Elephants' massive size is a great anti-predator adaptation. Although they're technically prey animals, rather than predatory ones, adults are so large that they're invulnerable to attacks from wild animals. Humans are the only predator that can threaten them. However, baby elephants can be attacked and killed by animals such as lions, tigers and hyenas. To stop calves being harmed, adults in a herd will group the young together and form a protective circle around them.


When you're a large creature with a short neck, a trunk is an extremely useful part of your anatomy. Not only does it help elephants to reach food high up in branches, it also allows them to get to food and water on the ground, which they otherwise wouldn't be able to access. Additionally, they use their trunks to make calls and other sounds to communicate with one another and warn their herd about any potential threats.
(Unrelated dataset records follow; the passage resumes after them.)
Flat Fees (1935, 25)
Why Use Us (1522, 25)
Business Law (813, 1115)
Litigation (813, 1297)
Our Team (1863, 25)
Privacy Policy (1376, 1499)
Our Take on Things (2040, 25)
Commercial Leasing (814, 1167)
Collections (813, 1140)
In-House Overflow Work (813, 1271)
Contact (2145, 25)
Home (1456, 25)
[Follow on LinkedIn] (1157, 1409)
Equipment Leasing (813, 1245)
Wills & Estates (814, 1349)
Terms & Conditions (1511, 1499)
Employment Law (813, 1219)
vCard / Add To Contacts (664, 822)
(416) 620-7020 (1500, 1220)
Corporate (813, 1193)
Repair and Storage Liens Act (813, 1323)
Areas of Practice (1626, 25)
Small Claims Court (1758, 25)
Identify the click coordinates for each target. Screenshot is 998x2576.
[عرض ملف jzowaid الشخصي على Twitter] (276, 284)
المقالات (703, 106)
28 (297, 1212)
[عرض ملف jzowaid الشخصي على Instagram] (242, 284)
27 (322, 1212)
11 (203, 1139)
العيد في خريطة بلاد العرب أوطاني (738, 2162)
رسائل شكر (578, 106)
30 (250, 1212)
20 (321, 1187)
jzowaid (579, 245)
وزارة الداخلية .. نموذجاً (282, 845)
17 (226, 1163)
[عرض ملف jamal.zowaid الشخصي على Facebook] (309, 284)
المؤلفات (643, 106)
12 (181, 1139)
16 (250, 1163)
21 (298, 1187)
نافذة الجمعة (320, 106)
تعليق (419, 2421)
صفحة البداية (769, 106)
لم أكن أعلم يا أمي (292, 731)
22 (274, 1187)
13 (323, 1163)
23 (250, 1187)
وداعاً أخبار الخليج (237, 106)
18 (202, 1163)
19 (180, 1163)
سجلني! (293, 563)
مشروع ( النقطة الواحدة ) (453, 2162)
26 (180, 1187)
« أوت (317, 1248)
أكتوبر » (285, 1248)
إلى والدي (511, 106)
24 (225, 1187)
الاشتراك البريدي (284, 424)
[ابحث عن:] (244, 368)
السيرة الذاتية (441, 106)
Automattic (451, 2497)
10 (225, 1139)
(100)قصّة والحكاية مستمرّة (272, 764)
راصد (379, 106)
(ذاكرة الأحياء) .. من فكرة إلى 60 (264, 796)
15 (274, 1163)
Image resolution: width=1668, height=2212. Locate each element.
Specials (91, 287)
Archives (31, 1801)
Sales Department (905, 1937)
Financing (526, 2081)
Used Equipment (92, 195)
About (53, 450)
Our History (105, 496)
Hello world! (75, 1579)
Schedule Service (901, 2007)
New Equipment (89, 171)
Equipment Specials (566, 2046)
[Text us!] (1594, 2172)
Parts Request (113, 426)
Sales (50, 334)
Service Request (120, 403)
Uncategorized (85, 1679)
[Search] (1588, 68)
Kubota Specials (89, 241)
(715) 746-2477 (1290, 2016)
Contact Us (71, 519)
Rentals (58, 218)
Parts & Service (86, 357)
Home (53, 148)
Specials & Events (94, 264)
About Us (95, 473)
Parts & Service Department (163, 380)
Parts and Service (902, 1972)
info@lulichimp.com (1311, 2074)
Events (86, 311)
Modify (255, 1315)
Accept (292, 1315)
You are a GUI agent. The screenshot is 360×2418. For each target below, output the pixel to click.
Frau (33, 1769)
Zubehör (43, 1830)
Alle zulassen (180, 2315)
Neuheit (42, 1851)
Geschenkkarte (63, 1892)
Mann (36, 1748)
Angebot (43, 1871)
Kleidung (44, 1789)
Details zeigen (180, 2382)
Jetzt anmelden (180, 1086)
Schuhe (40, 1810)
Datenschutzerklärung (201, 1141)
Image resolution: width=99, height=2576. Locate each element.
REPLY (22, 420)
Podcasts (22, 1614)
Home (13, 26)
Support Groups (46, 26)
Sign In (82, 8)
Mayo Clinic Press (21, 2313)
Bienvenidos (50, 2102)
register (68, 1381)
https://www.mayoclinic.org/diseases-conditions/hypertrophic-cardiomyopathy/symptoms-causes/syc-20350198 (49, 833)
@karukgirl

Although their tusks can bring elephants some trouble, as they're mainly poached for their ivory, they're also very useful. They use them to strip bark and soft wood off trees, which they subsequently eat. Their tusks can also help them to survive through dry spells, as they use them to bore down into the earth and find water in dry riverbeds. In addition, they use them to dig in the ground and uncover salts and other minerals that are vital to their diets.


Elephants live in hot conditions and need to be able to cool themselves down. Since they're unable to sweat, they've adapted another solution. They flap their large ears to help cool the blood in their capillaries and distribute the cooler blood through their bodies. This process can lower their blood temperature by more than 10 degrees Fahrenheit. Although Asian elephants have smaller ears than their African cousins, the process is still as effective.